KLM has reached a collective labor agreement (CLA) with the trade unions CNV, De Unie, FNV, NVLT, and VKP for ground staff. The CLA will be valid for two years, retroactively from March 1, 2025, to February 28th, 2027. Employees will receive several benefits, including a 3.25% salary increase, a one-time net payment, an improved profit-sharing scheme, and a permanent arrangement allowing older employees to work fewer hours or retire earlier. In addition, agreements have been made on flexibility and productivity. This agreement serves the interests of both employees and KLM. The trade unions will now present the agreement to their members, so that the new CLA can be implemented this year if approved by the unions.
Widespread support for the agreement
In early September, a negotiation result had already been reached with NVLT, VKP, and De Unie.
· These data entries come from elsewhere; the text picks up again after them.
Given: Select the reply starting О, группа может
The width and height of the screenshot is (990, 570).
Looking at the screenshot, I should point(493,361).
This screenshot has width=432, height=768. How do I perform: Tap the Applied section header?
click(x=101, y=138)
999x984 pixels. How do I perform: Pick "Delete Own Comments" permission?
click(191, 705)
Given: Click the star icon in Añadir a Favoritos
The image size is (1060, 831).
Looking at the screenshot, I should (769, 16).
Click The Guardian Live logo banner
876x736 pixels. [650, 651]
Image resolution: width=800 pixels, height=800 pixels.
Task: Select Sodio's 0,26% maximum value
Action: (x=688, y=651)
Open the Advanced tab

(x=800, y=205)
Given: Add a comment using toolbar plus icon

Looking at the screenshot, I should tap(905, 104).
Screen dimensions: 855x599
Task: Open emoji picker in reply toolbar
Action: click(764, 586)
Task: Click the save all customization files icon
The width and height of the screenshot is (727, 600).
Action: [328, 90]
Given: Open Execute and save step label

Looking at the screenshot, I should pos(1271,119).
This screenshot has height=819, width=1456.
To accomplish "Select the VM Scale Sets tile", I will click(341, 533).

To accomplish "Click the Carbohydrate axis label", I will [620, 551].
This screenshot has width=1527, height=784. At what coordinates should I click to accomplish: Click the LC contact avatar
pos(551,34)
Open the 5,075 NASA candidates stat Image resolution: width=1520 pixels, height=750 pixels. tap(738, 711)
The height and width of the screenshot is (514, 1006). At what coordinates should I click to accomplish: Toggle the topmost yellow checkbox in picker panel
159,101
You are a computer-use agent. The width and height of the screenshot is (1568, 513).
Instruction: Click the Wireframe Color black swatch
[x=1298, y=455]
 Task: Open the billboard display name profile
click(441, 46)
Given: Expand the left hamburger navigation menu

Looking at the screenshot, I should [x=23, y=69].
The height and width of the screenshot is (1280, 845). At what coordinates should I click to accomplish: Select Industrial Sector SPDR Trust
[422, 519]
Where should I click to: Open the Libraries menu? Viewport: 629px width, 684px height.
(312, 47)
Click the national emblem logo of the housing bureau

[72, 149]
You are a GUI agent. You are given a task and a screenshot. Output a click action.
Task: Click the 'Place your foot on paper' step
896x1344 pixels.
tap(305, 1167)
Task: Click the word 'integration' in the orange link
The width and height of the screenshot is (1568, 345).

In October, talks with FNV and CNV resumed under the guidance of an external intermediary. This led to additions to the negotiation result, which all five unions now support. KLM sees this as an important step in providing clarity and perspective for all ground staff and for KLM as a company.
Duration and salary arrangements
The CLA includes a structural salary increase of 1% as of December 1, 2025, followed by a further 1.25% from July 1, 2026, and 1% from January 1, 2027. In addition, employees will receive a one-time net payment of €500 in December 2025 and €250 net in January 2026, based on a full-time employment contract. In total, the structural salary increase amounts to 3.25% over the term of the CLA. Furthermore, from January 1, 2026, shift allowance will be included in the basis for the year-end bonus.
Miriam Kartman, KLM’s Chief HR Officer: “We are pleased that we have reached a CLA with all five trade unions. In KLM’s current financial reality, we have come together to make solid agreements on remuneration, career development, productivity, and flexibility. This is good news for our colleagues, who will maintain their purchasing power, and for the company as a whole.”
Other agreements
The 80-90-100 scheme, which allows employees of higher age to work 80% of their hours for 90% of their salary while retaining 100% pension accrual, will be made permanent and extended to shift workers. The Early Retirement Scheme (RVU) will also become permanent for physically demanding occupations from 2026, in line with the national agreement. Furthermore, the profit-sharing scheme will be aligned with that of other staff groups, an addendum for technicians will be introduced, and the social plan will be modernized. Finally, agreements have been made regarding productivity and the deployment of flexible workers.